## SHORT EXERCISE
Reproduce the entries below, swapping "Output a click action" for "Return a click action" wherever it appears and leaving everything else as it is.

(Dataset records)
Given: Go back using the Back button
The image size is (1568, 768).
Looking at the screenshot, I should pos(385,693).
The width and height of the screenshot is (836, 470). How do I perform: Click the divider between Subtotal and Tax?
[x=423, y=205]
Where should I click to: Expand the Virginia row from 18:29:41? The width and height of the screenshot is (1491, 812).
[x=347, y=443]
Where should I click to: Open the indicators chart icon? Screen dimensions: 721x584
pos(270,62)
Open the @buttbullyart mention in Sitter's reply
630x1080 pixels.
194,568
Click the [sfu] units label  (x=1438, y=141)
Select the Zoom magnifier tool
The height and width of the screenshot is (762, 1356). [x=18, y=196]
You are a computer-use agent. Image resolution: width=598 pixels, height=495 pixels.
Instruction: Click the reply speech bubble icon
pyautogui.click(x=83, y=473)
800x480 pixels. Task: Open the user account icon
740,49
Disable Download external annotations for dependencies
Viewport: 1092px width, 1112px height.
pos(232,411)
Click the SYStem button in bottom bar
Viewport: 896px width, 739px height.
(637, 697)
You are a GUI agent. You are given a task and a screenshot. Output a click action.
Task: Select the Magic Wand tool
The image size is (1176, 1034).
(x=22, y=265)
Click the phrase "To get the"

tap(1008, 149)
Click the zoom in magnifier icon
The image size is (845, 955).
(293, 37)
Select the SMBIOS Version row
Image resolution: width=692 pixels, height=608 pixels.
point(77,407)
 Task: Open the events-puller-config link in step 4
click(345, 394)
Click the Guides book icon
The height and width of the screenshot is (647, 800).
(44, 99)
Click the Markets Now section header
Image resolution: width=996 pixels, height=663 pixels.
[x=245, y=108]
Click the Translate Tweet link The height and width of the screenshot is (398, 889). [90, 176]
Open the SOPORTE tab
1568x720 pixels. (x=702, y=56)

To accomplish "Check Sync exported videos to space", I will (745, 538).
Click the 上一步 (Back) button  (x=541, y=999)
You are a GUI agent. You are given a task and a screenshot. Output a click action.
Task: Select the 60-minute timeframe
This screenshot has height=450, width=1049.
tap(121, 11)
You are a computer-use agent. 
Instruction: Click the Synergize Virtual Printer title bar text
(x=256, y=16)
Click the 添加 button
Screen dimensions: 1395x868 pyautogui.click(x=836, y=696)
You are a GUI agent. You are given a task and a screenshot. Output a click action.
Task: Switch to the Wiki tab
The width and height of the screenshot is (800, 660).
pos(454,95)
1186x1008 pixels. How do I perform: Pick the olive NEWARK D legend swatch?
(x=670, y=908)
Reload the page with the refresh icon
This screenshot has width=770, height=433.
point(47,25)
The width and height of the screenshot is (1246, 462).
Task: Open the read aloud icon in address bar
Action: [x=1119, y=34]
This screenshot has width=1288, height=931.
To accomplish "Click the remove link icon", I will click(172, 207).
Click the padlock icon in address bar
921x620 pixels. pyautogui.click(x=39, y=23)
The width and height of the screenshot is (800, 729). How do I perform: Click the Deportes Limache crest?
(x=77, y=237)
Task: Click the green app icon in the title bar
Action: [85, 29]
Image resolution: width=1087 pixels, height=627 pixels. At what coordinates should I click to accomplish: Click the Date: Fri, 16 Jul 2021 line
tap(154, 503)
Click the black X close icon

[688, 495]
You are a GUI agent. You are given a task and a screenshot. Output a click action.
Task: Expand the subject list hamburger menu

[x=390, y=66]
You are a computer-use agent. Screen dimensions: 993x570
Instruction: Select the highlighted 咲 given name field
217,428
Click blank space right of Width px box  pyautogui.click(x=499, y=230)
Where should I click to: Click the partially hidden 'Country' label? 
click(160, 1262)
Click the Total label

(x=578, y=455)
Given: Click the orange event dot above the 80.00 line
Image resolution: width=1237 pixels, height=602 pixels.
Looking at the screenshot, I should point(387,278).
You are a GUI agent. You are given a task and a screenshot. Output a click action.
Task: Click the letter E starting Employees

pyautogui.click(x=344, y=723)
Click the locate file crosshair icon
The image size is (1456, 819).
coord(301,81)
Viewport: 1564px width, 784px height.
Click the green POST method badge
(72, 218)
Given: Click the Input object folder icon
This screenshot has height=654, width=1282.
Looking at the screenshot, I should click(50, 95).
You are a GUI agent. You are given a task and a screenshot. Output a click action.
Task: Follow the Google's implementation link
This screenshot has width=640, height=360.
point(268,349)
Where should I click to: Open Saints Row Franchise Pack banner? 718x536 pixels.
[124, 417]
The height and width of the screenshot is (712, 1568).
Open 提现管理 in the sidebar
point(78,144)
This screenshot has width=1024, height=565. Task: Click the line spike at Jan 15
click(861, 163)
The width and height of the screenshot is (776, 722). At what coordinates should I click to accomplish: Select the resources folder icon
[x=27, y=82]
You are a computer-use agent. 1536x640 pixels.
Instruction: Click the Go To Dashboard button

## COMPLETED TASK
Given: Go back using the Back button
The image size is (1568, 768).
Looking at the screenshot, I should pos(385,693).
The width and height of the screenshot is (836, 470). How do I perform: Click the divider between Subtotal and Tax?
[x=423, y=205]
Where should I click to: Expand the Virginia row from 18:29:41? The width and height of the screenshot is (1491, 812).
[x=347, y=443]
Where should I click to: Open the indicators chart icon? Screen dimensions: 721x584
pos(270,62)
Open the @buttbullyart mention in Sitter's reply
630x1080 pixels.
194,568
Click the [sfu] units label  (x=1438, y=141)
Select the Zoom magnifier tool
The height and width of the screenshot is (762, 1356). [x=18, y=196]
You are a computer-use agent. Image resolution: width=598 pixels, height=495 pixels.
Instruction: Click the reply speech bubble icon
pyautogui.click(x=83, y=473)
800x480 pixels. Task: Open the user account icon
740,49
Disable Download external annotations for dependencies
Viewport: 1092px width, 1112px height.
pos(232,411)
Click the SYStem button in bottom bar
Viewport: 896px width, 739px height.
(637, 697)
You are a GUI agent. You are given a task and a screenshot. Return a click action.
Task: Select the Magic Wand tool
The image size is (1176, 1034).
(x=22, y=265)
Click the phrase "To get the"

tap(1008, 149)
Click the zoom in magnifier icon
The image size is (845, 955).
(293, 37)
Select the SMBIOS Version row
Image resolution: width=692 pixels, height=608 pixels.
point(77,407)
 Task: Open the events-puller-config link in step 4
click(345, 394)
Click the Guides book icon
The height and width of the screenshot is (647, 800).
(44, 99)
Click the Markets Now section header
Image resolution: width=996 pixels, height=663 pixels.
[x=245, y=108]
Click the Translate Tweet link The height and width of the screenshot is (398, 889). [90, 176]
Open the SOPORTE tab
1568x720 pixels. (x=702, y=56)

To accomplish "Check Sync exported videos to space", I will (745, 538).
Click the 上一步 (Back) button  (x=541, y=999)
You are a GUI agent. You are given a task and a screenshot. Return a click action.
Task: Select the 60-minute timeframe
This screenshot has height=450, width=1049.
tap(121, 11)
You are a computer-use agent. 
Instruction: Click the Synergize Virtual Printer title bar text
(x=256, y=16)
Click the 添加 button
Screen dimensions: 1395x868 pyautogui.click(x=836, y=696)
You are a GUI agent. You are given a task and a screenshot. Return a click action.
Task: Switch to the Wiki tab
The width and height of the screenshot is (800, 660).
pos(454,95)
1186x1008 pixels. How do I perform: Pick the olive NEWARK D legend swatch?
(x=670, y=908)
Reload the page with the refresh icon
This screenshot has width=770, height=433.
point(47,25)
The width and height of the screenshot is (1246, 462).
Task: Open the read aloud icon in address bar
Action: [x=1119, y=34]
This screenshot has width=1288, height=931.
To accomplish "Click the remove link icon", I will click(172, 207).
Click the padlock icon in address bar
921x620 pixels. pyautogui.click(x=39, y=23)
The width and height of the screenshot is (800, 729). How do I perform: Click the Deportes Limache crest?
(x=77, y=237)
Task: Click the green app icon in the title bar
Action: [85, 29]
Image resolution: width=1087 pixels, height=627 pixels. At what coordinates should I click to accomplish: Click the Date: Fri, 16 Jul 2021 line
tap(154, 503)
Click the black X close icon

[688, 495]
You are a GUI agent. You are given a task and a screenshot. Return a click action.
Task: Expand the subject list hamburger menu

[x=390, y=66]
You are a computer-use agent. Screen dimensions: 993x570
Instruction: Select the highlighted 咲 given name field
217,428
Click blank space right of Width px box  pyautogui.click(x=499, y=230)
Where should I click to: Click the partially hidden 'Country' label? 
click(160, 1262)
Click the Total label

(x=578, y=455)
Given: Click the orange event dot above the 80.00 line
Image resolution: width=1237 pixels, height=602 pixels.
Looking at the screenshot, I should point(387,278).
You are a GUI agent. You are given a task and a screenshot. Return a click action.
Task: Click the letter E starting Employees

pyautogui.click(x=344, y=723)
Click the locate file crosshair icon
The image size is (1456, 819).
coord(301,81)
Viewport: 1564px width, 784px height.
Click the green POST method badge
(72, 218)
Given: Click the Input object folder icon
This screenshot has height=654, width=1282.
Looking at the screenshot, I should click(50, 95).
You are a GUI agent. You are given a task and a screenshot. Return a click action.
Task: Follow the Google's implementation link
This screenshot has width=640, height=360.
point(268,349)
Where should I click to: Open Saints Row Franchise Pack banner? 718x536 pixels.
[124, 417]
The height and width of the screenshot is (712, 1568).
Open 提现管理 in the sidebar
point(78,144)
This screenshot has width=1024, height=565. Task: Click the line spike at Jan 15
click(861, 163)
The width and height of the screenshot is (776, 722). At what coordinates should I click to accomplish: Select the resources folder icon
[x=27, y=82]
You are a computer-use agent. 1536x640 pixels.
Instruction: Click the Go To Dashboard button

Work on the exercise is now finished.